WORK REQUEST ::
Count the lines in the records below that contain the word "breadcrumb", and give only that count.

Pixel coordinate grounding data
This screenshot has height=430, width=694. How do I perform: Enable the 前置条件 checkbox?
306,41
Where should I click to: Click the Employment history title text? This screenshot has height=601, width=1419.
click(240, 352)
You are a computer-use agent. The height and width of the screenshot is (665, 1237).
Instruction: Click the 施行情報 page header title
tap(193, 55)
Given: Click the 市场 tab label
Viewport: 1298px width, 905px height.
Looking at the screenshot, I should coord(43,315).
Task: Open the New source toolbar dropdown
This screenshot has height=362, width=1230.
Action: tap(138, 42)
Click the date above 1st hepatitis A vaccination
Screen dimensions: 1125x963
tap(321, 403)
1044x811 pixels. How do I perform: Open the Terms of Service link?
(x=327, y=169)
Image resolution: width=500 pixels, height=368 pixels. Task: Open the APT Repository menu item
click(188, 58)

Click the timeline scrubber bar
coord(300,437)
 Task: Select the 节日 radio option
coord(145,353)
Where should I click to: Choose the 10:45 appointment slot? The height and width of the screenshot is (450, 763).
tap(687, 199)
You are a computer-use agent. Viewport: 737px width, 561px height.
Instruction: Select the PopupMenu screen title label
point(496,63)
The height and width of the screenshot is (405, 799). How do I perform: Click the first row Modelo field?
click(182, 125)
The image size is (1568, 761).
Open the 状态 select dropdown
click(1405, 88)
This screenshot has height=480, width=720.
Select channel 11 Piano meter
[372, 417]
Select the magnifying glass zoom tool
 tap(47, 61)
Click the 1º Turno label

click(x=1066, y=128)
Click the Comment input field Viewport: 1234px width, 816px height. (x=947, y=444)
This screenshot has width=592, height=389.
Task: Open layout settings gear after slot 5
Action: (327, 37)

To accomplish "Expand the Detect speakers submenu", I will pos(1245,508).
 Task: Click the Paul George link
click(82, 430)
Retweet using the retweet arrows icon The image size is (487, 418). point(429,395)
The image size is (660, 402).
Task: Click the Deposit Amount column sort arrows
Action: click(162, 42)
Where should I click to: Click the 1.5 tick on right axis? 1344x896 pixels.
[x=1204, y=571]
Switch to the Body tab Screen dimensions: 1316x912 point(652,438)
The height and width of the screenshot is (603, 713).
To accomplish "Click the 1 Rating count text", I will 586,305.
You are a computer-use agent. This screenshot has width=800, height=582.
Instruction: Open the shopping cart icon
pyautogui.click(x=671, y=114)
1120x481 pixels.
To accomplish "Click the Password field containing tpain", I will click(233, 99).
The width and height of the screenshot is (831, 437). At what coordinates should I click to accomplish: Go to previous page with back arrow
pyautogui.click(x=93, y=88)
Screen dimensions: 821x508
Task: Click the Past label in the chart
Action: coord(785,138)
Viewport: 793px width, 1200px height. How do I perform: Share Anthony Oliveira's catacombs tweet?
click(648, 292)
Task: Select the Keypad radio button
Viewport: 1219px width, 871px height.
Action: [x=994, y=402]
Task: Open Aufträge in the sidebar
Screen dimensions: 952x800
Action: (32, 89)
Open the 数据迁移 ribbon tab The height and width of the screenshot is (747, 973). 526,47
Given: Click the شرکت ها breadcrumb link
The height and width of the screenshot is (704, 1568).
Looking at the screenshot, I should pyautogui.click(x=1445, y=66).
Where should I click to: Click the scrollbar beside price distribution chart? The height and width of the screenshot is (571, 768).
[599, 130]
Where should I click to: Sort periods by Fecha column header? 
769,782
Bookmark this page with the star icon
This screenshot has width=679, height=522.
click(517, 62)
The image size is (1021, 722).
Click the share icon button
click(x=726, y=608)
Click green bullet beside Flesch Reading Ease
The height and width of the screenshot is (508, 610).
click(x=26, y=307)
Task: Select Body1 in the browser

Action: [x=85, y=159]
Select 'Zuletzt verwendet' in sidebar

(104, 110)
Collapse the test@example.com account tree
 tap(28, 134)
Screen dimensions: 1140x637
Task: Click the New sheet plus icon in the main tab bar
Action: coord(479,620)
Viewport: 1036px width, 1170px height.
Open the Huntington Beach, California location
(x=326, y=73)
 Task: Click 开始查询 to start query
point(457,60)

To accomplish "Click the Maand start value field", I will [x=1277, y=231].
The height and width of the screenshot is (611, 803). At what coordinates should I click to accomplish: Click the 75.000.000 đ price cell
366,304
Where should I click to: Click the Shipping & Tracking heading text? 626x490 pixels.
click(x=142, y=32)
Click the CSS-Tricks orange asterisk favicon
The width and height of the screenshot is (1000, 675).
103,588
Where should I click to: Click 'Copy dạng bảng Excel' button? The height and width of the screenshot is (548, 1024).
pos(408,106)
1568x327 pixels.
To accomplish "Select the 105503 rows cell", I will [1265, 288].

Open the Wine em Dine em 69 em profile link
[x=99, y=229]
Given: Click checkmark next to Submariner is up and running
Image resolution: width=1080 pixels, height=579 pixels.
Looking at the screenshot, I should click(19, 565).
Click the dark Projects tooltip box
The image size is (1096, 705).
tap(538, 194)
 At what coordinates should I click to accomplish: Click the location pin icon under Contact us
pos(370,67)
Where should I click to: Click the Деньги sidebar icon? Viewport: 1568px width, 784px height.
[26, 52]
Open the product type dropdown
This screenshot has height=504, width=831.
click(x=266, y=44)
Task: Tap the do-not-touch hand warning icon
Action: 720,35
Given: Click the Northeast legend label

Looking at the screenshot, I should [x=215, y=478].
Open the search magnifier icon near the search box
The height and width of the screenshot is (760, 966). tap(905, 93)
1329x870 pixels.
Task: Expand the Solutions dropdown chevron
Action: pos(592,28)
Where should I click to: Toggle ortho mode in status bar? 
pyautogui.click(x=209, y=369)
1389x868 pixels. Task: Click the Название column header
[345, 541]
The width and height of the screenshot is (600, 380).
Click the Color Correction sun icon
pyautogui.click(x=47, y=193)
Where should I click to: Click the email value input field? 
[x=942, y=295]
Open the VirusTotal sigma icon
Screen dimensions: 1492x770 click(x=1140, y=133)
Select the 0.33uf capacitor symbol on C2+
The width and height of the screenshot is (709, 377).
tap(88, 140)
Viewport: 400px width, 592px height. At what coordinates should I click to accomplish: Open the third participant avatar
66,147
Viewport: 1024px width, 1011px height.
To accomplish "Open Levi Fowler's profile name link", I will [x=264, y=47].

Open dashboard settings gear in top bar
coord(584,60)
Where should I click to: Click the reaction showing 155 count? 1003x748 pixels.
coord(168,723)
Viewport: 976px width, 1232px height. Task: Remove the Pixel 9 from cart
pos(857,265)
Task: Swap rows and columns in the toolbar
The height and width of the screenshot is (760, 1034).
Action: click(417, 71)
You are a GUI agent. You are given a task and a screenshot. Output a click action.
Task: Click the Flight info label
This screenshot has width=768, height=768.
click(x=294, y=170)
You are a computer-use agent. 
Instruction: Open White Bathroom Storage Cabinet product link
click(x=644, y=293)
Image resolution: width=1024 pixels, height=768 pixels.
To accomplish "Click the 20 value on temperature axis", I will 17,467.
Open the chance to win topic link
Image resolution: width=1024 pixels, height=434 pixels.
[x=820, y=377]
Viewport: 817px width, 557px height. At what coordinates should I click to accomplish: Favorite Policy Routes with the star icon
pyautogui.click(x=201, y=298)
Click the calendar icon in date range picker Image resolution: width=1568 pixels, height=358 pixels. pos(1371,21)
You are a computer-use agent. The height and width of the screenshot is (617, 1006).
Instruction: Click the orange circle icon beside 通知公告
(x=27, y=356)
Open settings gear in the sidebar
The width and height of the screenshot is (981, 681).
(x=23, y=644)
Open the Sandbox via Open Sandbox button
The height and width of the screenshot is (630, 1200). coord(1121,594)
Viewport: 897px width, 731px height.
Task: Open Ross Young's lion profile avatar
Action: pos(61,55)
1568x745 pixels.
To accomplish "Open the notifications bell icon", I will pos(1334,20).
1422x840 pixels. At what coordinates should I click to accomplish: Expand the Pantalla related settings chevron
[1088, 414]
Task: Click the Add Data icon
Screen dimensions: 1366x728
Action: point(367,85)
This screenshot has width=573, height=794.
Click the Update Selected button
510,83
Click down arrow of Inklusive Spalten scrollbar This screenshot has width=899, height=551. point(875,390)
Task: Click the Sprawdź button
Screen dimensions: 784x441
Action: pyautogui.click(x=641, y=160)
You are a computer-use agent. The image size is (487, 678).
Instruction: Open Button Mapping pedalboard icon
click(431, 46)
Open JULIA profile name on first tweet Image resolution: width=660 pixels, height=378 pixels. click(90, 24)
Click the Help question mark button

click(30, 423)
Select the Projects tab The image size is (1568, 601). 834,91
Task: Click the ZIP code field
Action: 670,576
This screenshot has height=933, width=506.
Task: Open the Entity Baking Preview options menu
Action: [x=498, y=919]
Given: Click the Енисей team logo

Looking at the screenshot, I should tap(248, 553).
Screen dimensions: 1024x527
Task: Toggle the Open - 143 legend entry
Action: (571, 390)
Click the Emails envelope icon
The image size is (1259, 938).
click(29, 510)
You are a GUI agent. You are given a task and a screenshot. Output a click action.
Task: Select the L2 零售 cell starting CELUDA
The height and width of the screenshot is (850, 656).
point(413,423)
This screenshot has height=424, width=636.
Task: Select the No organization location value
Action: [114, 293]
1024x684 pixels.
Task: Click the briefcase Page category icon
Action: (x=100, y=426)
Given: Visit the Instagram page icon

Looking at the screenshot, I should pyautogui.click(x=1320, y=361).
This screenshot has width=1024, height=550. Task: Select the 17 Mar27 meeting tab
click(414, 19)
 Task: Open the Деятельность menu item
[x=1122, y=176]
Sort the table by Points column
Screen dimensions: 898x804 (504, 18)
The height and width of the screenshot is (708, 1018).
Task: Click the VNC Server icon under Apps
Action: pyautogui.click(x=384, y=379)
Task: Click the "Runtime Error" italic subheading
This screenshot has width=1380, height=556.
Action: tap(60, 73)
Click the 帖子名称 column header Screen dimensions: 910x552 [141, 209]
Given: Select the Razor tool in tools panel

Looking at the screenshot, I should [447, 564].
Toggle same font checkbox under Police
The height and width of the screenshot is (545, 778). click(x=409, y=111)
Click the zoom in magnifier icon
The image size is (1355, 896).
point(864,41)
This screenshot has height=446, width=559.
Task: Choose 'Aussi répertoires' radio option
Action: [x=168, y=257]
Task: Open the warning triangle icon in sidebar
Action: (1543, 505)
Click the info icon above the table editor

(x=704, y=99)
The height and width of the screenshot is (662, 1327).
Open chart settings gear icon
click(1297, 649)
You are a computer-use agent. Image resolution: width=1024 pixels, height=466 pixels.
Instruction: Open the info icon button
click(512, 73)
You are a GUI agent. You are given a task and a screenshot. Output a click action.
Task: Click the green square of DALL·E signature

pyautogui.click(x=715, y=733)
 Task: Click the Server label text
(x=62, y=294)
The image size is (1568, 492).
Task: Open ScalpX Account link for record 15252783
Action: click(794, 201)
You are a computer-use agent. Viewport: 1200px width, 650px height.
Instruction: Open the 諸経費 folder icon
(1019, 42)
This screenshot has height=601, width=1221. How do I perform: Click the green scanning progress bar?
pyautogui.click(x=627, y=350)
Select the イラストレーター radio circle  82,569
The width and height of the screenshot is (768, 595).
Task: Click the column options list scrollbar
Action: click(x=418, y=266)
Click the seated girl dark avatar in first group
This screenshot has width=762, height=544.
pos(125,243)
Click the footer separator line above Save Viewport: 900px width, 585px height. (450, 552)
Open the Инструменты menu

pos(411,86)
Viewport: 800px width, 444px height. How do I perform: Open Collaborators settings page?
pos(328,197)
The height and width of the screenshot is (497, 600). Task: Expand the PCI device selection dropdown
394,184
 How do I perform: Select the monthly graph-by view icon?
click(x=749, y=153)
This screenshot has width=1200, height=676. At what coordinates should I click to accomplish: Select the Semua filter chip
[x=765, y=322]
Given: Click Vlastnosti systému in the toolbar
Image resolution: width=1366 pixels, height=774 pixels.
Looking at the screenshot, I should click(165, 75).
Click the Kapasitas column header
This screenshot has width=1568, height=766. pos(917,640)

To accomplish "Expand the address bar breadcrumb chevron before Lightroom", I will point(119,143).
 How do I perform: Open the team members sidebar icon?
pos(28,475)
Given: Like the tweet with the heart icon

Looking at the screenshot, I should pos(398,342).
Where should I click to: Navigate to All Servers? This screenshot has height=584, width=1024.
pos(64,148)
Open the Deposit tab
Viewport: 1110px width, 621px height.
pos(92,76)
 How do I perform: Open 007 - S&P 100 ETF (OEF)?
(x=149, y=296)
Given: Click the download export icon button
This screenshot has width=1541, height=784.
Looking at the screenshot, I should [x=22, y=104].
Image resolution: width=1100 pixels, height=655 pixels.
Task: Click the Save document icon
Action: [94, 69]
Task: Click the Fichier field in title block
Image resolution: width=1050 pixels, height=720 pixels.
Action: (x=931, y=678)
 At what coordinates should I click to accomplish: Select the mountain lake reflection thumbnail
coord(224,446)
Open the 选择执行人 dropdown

SOLUTION ::
2